Popular Adult Performer Ignites Heated Debate About Double Standards
Mia Khalifa had no interest in sparking a conversation about the role of women in the Middle East. But that's what happened when the 21-year-old was recently ranked the most popular adult performer on the website PornHub. The PornHub announcement didn't go over well in Khalifa's native Lebanon, where the newspapers bashed her, and men on social media—seemingly outraged by the combination of her Arabic tattoos and brazen sexuality—sent her death threats. Khalifa, who was raised as a Christian, told Newsweek that she's "indifferent" to Lebanese politics and feels guilty for shaming her family, but activists have come to her defense, citing her harassment as an example of Lebanon's unfair double standard for men and women.
One of those activists is British Lebanese author Nasri Atallah, a writer and an Al Jazeera commentator who has worked with the United Nations on the Arab Human Development Report. "The Lebanese proclivity towards double standards and instant moral indignation is staggering," he wrote on his Facebook page earlier this week. He's referring to the hateful misogyny aimed at Khalifa by men with "the sudden awareness that a woman of Lebanese origins enjoys sex and has chosen to make a profession of acting in pornographic films."

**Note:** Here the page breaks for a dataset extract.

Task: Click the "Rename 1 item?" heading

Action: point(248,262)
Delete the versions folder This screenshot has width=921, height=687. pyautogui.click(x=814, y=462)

According to Atallah, the moral indignation is totally misplaced for two reasons: For one, Khalifa, who lives in Miami and does contract work for the controversial porn production company Bang Bros, owes nothing to the country where she was born, and two—perhaps more important—she's free to do whatever she pleases with her own body. While Lebanese media is highly sexualized, Atallah writes, there's a huge double standard when a woman is simultaneously in control of her own sexuality, her own image, and her own career.
Brazzers, a massive porn production company whose films have featured Khalifa, was "co-founded by a Lebanese guy living in Montreal, who went to Concordia, a university every Lebanese mom is proud to boast her son went to," Atallah concludes, raising the question, "Why aren't you angry at him?"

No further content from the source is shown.